### Listed records

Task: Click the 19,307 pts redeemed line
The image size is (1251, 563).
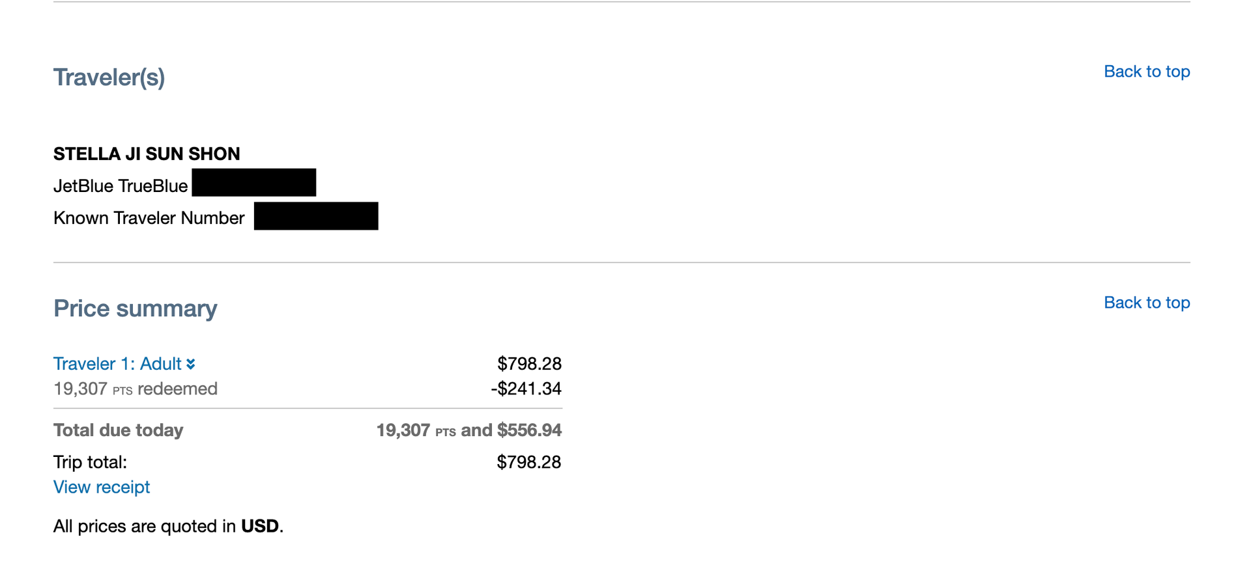Action: tap(136, 389)
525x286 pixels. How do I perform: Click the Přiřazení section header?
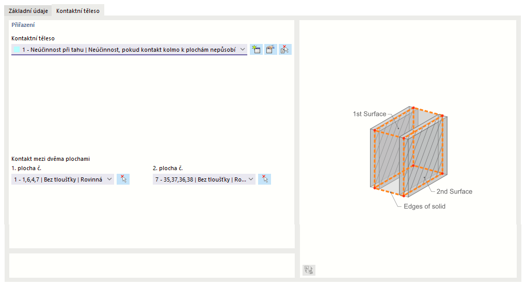point(23,25)
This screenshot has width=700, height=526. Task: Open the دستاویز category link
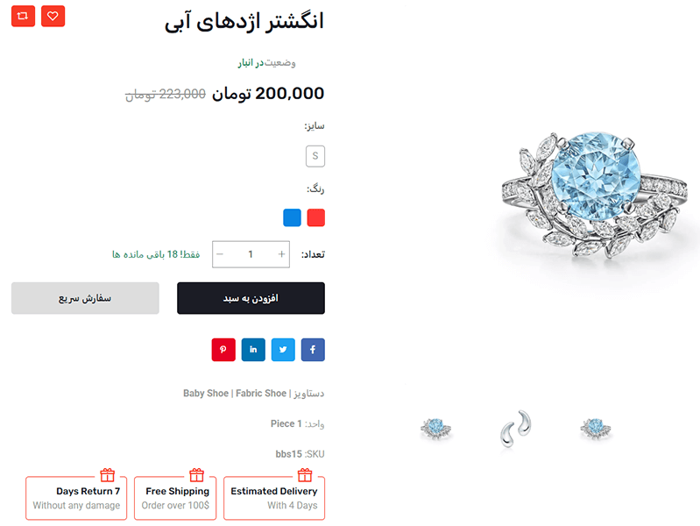coord(309,394)
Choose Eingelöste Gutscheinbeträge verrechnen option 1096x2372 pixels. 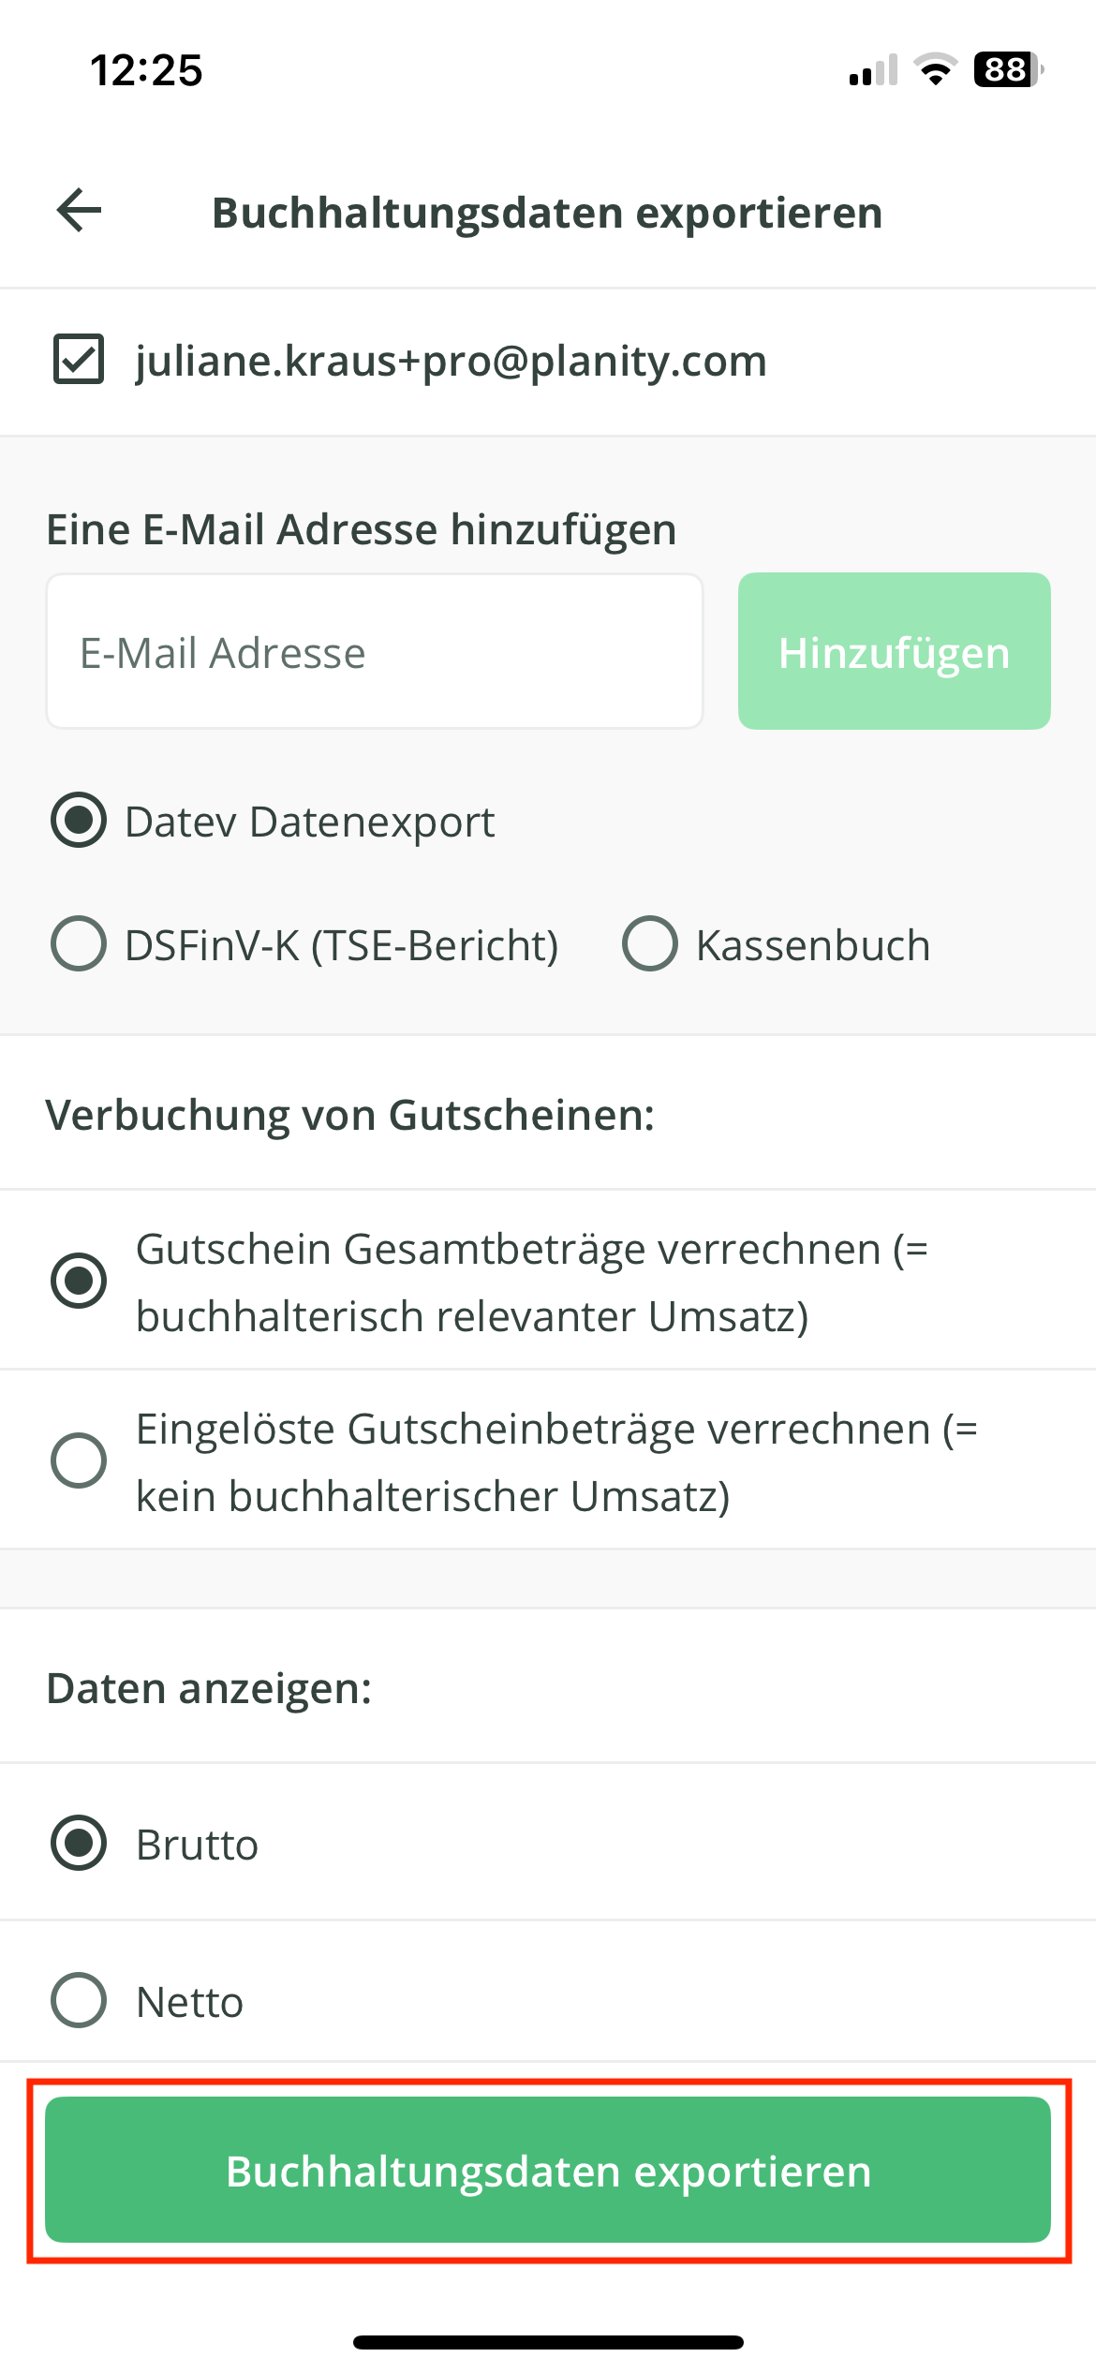79,1460
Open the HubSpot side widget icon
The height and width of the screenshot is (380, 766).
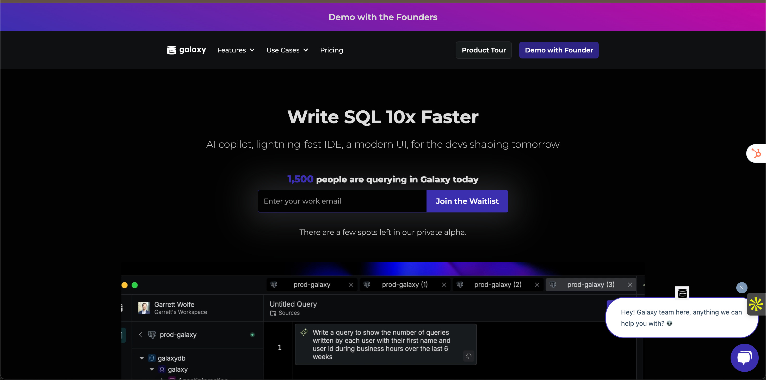756,153
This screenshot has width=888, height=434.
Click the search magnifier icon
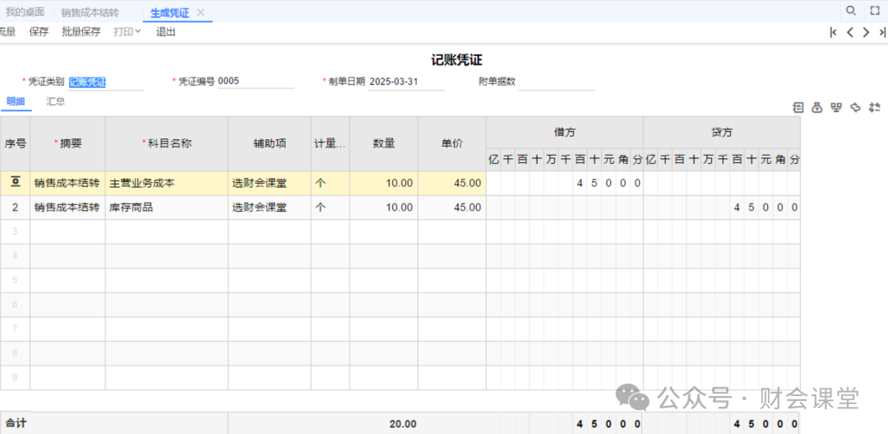click(x=851, y=11)
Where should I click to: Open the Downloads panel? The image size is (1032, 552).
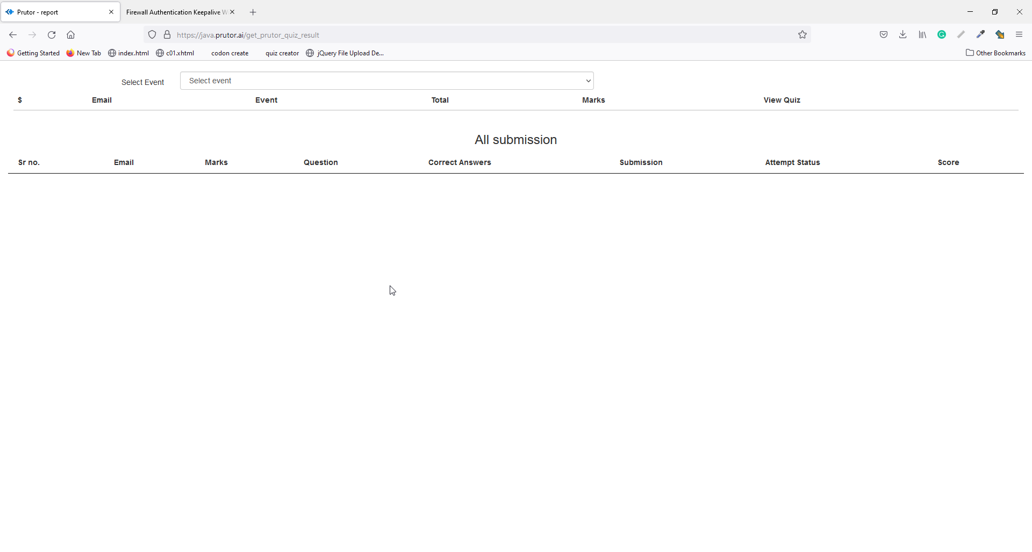point(903,35)
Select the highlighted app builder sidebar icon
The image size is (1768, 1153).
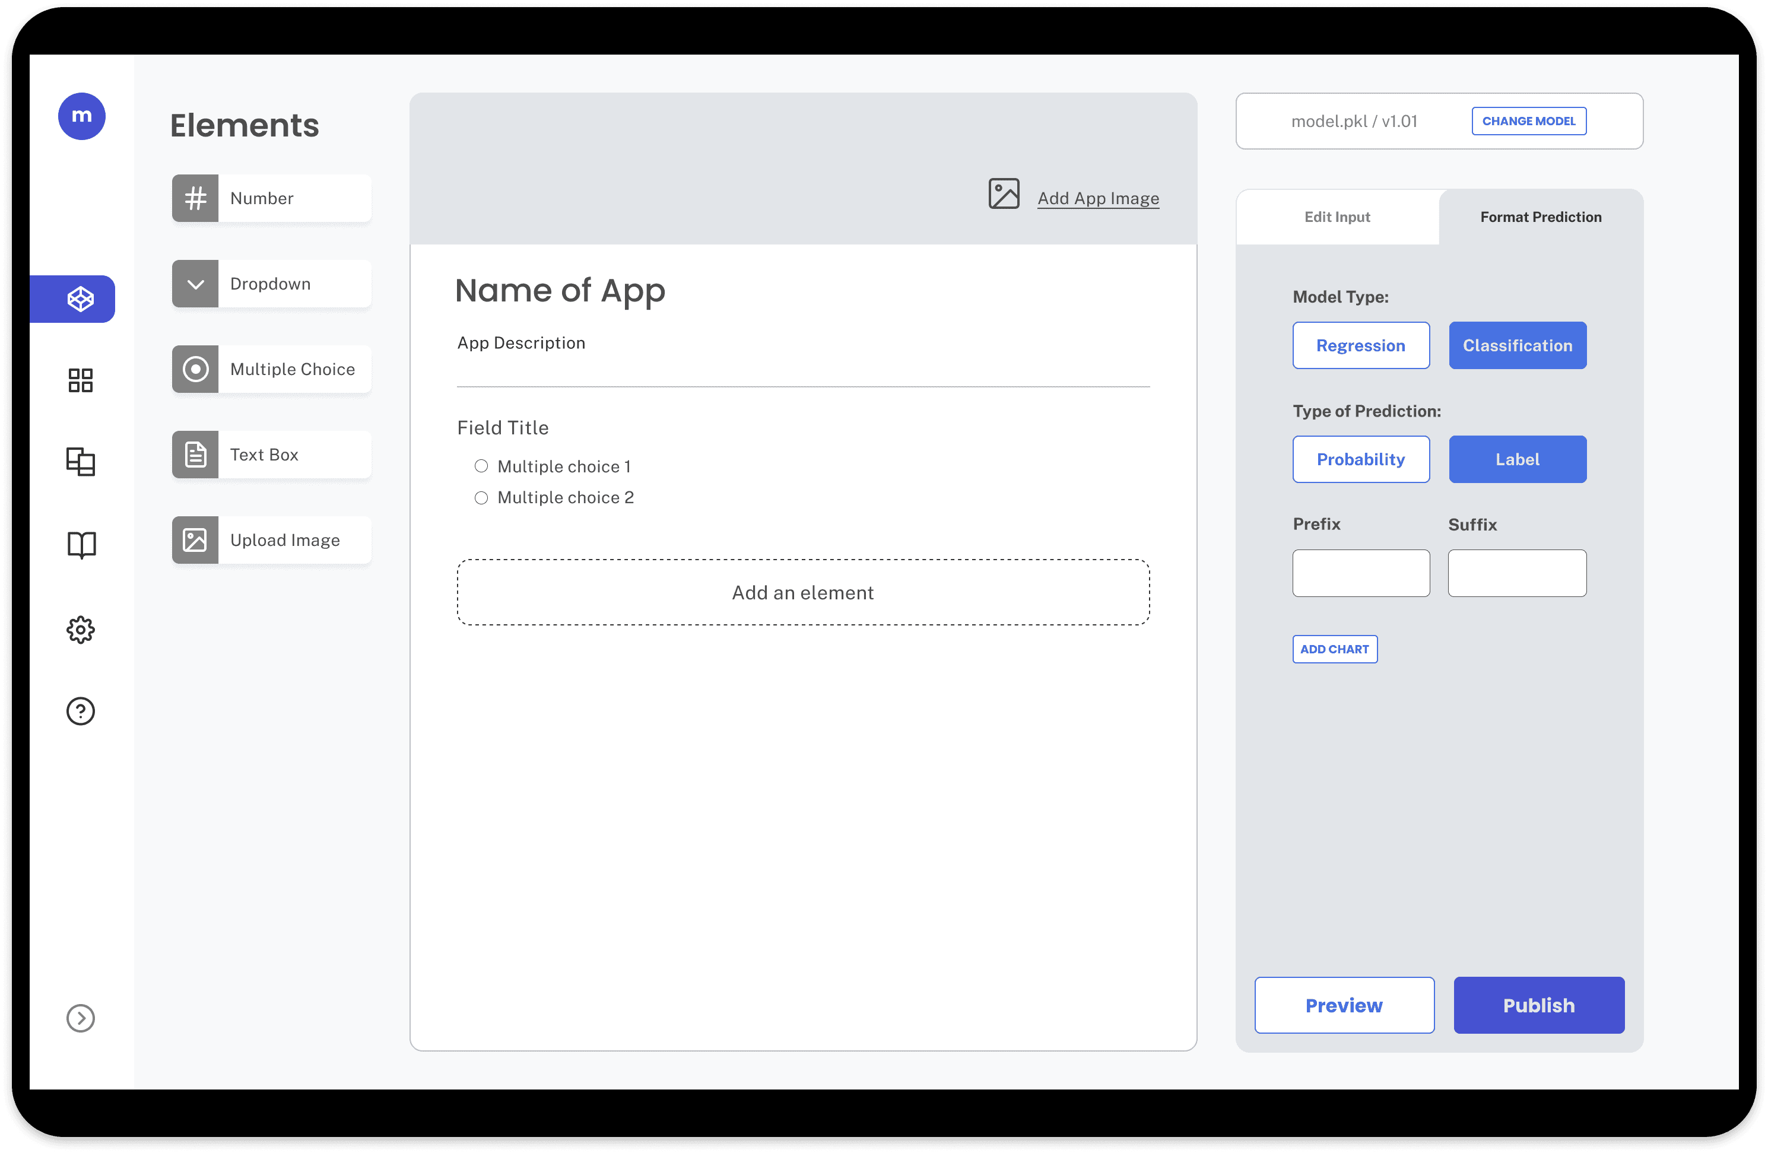click(x=80, y=299)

### Problem to solve
Could you echo the rows from the very first line through the line containing "coord(309,394)", with both ends included and the pictures left out?

### Result
Task: Click the 19,307 pts redeemed line
The image size is (1251, 563).
Action: tap(136, 389)
525x286 pixels. How do I perform: Click the Přiřazení section header?
point(23,25)
This screenshot has width=700, height=526. Task: Open the دستاویز category link
coord(309,394)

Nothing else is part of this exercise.